• _Extracted information_:
^^^^^^^^^^^^^^^^

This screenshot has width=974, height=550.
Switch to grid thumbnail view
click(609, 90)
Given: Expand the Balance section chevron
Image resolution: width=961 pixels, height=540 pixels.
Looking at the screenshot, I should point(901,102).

^^^^^^^^^^^^^^^^

• _Short problem_:
Turn every line of the records above into a JSON list of strings, one string per line, skipping any blank lines.

• _Solution to this exercise_:
[
  "This screenshot has width=974, height=550.",
  "Switch to grid thumbnail view",
  "click(609, 90)",
  "Given: Expand the Balance section chevron",
  "Image resolution: width=961 pixels, height=540 pixels.",
  "Looking at the screenshot, I should point(901,102)."
]